* _The task_
Transcribe exactly the lines that fall between the one holding "The width and height of the screenshot is (2560, 1440)." and the one holding "This screenshot has width=2576, height=1178.", inclusive, from the entries below.

Stored items
╭──
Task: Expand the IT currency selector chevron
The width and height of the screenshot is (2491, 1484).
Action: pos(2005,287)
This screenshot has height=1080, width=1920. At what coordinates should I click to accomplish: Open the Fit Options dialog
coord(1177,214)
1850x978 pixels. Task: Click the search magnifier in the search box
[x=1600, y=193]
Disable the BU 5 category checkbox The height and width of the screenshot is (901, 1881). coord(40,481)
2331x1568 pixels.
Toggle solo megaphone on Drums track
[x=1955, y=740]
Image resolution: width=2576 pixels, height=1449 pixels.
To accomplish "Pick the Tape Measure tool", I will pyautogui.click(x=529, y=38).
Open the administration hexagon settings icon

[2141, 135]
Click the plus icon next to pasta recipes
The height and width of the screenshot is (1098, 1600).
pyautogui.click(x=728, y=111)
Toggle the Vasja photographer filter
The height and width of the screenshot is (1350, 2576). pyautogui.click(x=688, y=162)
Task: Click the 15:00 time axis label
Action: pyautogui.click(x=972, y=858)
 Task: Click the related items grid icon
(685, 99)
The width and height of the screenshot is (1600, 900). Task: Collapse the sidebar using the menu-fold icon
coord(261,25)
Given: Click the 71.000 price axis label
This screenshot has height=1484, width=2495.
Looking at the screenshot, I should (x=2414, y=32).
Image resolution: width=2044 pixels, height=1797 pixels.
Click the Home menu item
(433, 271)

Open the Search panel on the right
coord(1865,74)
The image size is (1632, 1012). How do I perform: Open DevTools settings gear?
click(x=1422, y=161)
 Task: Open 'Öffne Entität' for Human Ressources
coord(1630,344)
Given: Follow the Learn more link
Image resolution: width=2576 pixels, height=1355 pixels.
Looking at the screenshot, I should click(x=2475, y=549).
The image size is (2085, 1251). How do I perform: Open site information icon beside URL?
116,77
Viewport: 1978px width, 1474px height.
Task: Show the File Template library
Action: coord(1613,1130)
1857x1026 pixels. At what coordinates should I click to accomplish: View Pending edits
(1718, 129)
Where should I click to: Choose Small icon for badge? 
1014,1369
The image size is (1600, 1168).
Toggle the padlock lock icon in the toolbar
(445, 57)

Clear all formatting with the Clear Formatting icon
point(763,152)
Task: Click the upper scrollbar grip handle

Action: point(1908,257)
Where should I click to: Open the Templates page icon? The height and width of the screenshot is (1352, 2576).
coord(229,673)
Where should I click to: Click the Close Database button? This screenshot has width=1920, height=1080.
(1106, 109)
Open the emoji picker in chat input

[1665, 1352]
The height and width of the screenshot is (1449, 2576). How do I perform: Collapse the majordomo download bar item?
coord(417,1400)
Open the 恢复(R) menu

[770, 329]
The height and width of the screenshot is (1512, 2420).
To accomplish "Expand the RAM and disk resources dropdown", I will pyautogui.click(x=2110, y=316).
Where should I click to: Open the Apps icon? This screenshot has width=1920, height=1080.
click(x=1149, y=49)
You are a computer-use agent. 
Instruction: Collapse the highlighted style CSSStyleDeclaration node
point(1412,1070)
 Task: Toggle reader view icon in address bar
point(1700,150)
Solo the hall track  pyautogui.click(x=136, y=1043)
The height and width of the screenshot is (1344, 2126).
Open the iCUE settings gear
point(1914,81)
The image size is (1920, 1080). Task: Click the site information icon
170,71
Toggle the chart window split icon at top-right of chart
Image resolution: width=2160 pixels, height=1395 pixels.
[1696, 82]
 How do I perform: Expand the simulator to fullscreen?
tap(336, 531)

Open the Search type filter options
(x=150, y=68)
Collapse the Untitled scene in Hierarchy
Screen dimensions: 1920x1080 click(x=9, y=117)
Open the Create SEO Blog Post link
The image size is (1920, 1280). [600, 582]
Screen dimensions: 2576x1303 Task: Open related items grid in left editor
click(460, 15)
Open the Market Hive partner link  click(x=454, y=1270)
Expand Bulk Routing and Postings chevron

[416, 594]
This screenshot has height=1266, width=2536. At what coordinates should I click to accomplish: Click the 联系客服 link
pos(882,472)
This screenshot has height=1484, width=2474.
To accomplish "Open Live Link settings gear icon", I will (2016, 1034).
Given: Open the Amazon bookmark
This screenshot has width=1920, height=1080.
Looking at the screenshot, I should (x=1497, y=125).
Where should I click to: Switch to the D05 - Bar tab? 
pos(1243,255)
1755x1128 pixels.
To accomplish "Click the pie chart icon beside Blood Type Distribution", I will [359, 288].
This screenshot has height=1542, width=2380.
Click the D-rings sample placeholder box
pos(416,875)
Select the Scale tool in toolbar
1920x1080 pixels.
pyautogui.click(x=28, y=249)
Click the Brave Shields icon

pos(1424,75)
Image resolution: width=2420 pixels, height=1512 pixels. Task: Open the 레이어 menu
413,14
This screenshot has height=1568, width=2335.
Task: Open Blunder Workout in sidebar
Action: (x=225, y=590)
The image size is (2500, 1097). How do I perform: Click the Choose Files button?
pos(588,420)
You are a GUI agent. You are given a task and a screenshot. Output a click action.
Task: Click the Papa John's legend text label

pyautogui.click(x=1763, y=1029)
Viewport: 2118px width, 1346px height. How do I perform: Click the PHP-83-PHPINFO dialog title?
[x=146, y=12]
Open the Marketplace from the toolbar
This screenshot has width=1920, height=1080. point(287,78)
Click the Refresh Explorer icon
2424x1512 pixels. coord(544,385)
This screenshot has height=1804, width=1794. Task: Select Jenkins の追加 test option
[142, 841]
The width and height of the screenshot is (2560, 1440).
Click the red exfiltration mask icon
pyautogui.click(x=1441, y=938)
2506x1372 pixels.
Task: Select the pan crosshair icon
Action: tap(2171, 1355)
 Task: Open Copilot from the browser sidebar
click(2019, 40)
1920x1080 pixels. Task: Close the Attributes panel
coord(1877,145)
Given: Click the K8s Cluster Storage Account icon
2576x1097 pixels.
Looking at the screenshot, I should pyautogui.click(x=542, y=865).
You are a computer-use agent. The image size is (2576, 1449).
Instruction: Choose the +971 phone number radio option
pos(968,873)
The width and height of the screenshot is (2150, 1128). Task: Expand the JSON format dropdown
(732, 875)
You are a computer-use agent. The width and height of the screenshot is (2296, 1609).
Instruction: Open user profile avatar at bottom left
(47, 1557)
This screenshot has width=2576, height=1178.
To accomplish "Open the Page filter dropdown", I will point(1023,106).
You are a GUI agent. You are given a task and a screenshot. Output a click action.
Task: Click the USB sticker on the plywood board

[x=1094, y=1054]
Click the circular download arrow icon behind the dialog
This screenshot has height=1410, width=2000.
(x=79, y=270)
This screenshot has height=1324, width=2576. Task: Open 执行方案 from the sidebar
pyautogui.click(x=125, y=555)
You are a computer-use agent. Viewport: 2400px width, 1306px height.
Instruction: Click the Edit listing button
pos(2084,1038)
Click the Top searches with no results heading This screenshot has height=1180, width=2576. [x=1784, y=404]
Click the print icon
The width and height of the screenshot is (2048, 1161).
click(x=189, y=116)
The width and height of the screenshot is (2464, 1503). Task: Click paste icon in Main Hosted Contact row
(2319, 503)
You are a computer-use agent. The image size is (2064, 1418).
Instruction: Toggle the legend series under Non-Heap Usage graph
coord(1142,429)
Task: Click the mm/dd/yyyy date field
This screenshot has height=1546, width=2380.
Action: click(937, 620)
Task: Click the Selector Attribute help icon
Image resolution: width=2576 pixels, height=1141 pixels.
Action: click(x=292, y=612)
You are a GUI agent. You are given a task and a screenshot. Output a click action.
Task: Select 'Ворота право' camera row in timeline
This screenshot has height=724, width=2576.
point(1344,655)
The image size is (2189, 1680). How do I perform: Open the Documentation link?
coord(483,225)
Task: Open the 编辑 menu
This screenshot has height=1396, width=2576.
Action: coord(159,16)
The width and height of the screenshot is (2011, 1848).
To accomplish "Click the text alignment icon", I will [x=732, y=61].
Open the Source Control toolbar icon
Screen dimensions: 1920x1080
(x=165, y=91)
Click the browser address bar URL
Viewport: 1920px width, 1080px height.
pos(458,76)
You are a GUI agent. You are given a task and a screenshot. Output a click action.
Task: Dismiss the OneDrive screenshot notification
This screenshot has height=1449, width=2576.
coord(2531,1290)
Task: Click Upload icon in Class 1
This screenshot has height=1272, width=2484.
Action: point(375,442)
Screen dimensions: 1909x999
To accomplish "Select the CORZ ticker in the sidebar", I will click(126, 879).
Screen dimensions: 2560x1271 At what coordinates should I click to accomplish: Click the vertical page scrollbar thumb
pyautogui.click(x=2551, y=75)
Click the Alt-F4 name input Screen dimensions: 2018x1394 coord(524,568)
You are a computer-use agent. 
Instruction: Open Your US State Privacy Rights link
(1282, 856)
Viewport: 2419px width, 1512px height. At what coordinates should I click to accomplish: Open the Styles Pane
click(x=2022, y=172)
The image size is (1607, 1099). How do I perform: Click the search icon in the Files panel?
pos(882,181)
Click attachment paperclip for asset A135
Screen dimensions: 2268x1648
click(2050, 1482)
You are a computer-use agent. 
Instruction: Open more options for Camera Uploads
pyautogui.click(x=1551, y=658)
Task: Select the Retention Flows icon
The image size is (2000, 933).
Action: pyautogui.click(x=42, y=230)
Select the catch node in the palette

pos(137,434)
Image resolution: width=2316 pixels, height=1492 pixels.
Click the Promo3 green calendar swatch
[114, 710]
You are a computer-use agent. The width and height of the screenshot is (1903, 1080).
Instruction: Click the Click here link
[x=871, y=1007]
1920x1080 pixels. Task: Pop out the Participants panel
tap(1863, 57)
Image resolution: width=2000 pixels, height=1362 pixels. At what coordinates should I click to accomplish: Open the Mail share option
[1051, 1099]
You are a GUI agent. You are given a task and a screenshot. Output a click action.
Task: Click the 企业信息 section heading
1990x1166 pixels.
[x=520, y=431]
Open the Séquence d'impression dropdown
╰──
* _Exercise output_
The width and height of the screenshot is (2560, 1440).
Click the red exfiltration mask icon
pyautogui.click(x=1441, y=938)
2506x1372 pixels.
Task: Select the pan crosshair icon
Action: tap(2171, 1355)
 Task: Open Copilot from the browser sidebar
click(2019, 40)
1920x1080 pixels. Task: Close the Attributes panel
coord(1877,145)
Given: Click the K8s Cluster Storage Account icon
2576x1097 pixels.
Looking at the screenshot, I should pyautogui.click(x=542, y=865).
You are a computer-use agent. The image size is (2576, 1449).
Instruction: Choose the +971 phone number radio option
pos(968,873)
The width and height of the screenshot is (2150, 1128). Task: Expand the JSON format dropdown
(732, 875)
You are a computer-use agent. The width and height of the screenshot is (2296, 1609).
Instruction: Open user profile avatar at bottom left
(47, 1557)
This screenshot has width=2576, height=1178.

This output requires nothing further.